Types & Key Consistency

  • Raw CSV parsing: returns headers as list of strings, and rows with csv line numbers
  • Header mapping: operates on normalized strings; mapping table variants are normalized once
  • Ash attrs: built as atom-keyed map (%{first_name: ..., ...})

Error Model

%{
  csv_line_number: 5,       # physical line number in the CSV file
  field: :email,            # optional
  message: "is not a valid email"
}

CSV Line Numbers (Important)

To keep error reporting user-friendly and accurate, row errors must reference the physical line number in the original file, even if empty lines are skipped.

Design decision: the parser returns rows as:

rows :: [{csv_line_number :: pos_integer(), row_map :: map()}]

Downstream logic must not recompute line numbers from row indexes.

Authorization

Enforcement points:

  1. LiveView event level: check admin permission in handle_event("start_import", ...)
  2. UI level: render import section only for admin users
  3. Static templates: public assets (no authorization needed)

Use Mv.Authorization.PermissionSets (preferred) instead of hard-coded string checks where possible.

Safety Limits

  • File size enforced by allow_upload (max_file_size)
  • Row count enforced in MemberCSV.prepare/2 before processing starts
  • Chunking is done via LiveView handle_info loop (sequential, cooperative scheduling)

Implementation Issues

Issue #1: CSV Specification & Static Template Files

Dependencies: None

Goal: Define CSV contract and add static templates.

Tasks:

  • Finalize header mapping variants
  • Document normalization rules
  • Document delimiter detection strategy
  • Create templates in priv/static/templates/ (UTF-8 with BOM)
  • Document template URLs and how to link them from LiveView
  • Document line number semantics (physical CSV line numbers)

Definition of Done:

  • Templates open cleanly in Excel/LibreOffice
  • CSV spec section complete

Issue #2: Import Service Module Skeleton

Dependencies: None

Goal: Create service API and error types.

API (recommended):

  • prepare/2 — parse + map + limit checks, returns import_state
  • process_chunk/3 — process one chunk (pure-ish), returns per-chunk results

Tasks:

  • Create lib/mv/membership/import/member_csv.ex
  • Define public function: prepare/2 (file_content, opts \\ [])
  • Define public function: process_chunk/3 (chunk_rows_with_lines, column_map, opts \\ [])
  • Define error struct: %MemberCSV.Error{csv_line_number: integer, field: atom | nil, message: String.t}
  • Document module + API

Issue #3: CSV Parsing + Delimiter Auto-Detection + BOM Handling

Dependencies: Issue #2

Goal: Parse CSV robustly with correct delimiter detection and BOM handling.

Tasks:

  • Verify/add NimbleCSV dependency ({:nimble_csv, "~> 1.0"})
  • Create lib/mv/membership/import/csv_parser.ex
  • Implement strip_bom/1 and apply it before any header handling
  • Handle \r\n and \n line endings (trim \r on header record)
  • Detect delimiter via header recognition (try ; and ,)

■ **EXERCISE REQUIREMENTS**:
Answer from the CSV import plan:
(a) In which directory are the static templates to be created, and with what encoding?
(b) Where is the row count limit enforced?
(c) Which two delimiters are tried when detecting the delimiter via header recognition?
The rows after this passage come from a separate source.

■ **PROVIDED INFORMATION**:
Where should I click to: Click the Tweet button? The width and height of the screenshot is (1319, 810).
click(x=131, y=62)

---

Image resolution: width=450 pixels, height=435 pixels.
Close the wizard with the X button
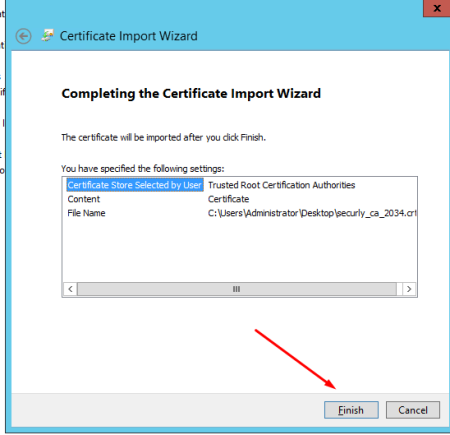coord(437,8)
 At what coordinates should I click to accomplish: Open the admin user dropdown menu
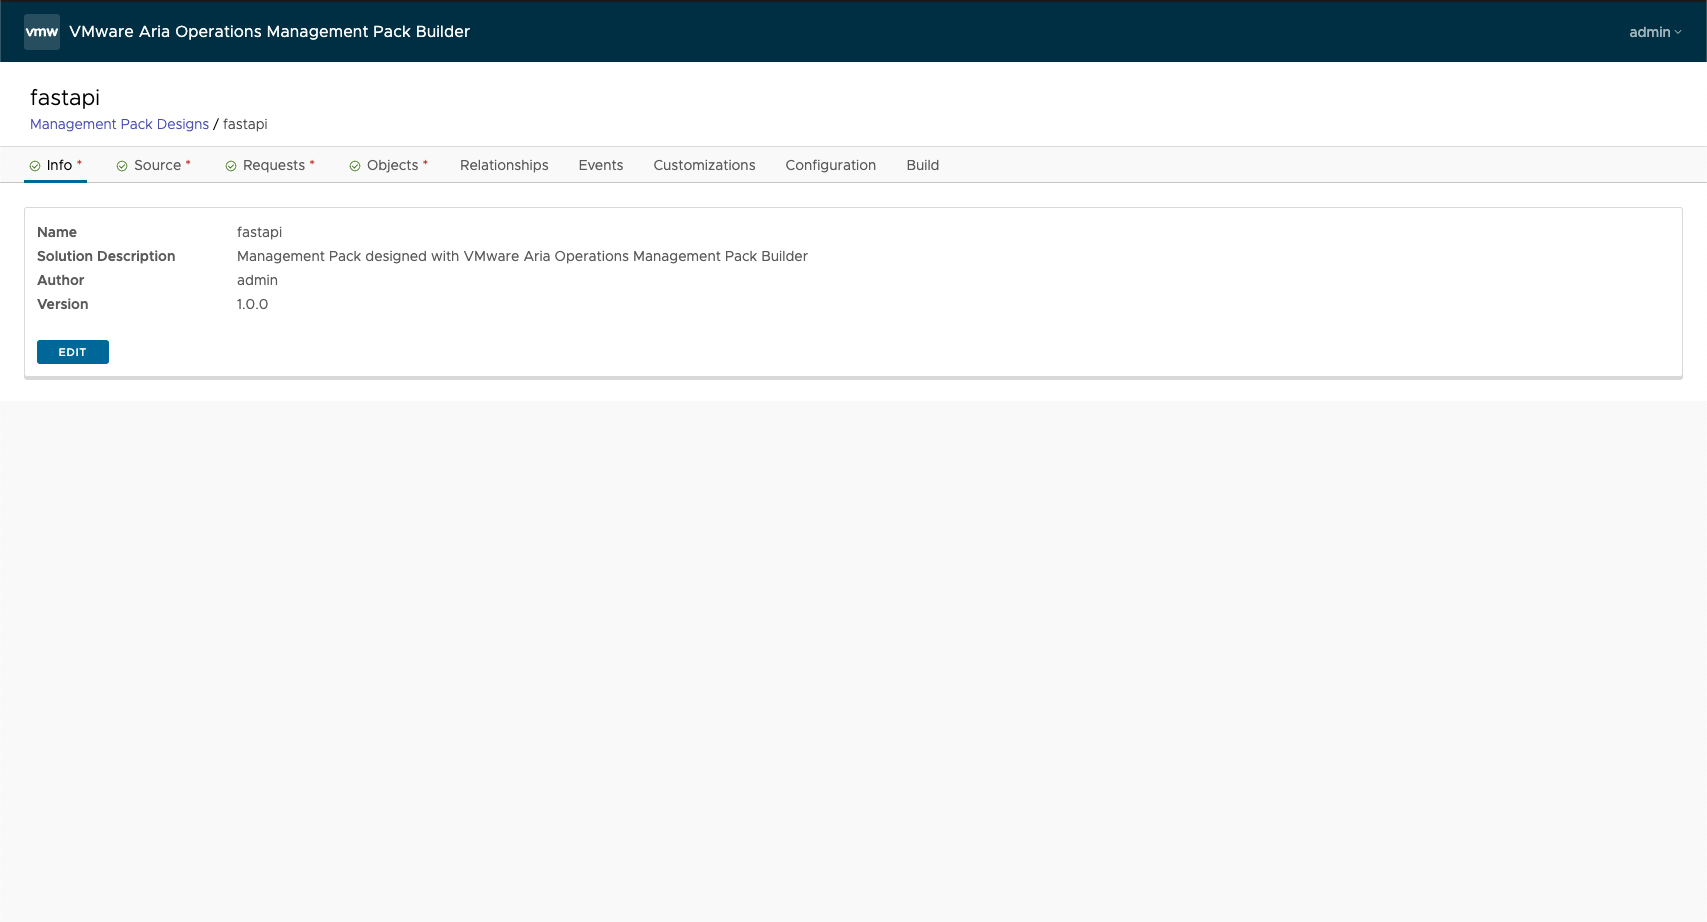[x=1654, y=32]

==

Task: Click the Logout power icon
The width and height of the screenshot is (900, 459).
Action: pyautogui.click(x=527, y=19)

■ **TASK RESPONSE**:
(a) In priv/static/templates/, as UTF-8 with BOM.
(b) In MemberCSV.prepare/2, before processing starts.
(c) ; and ,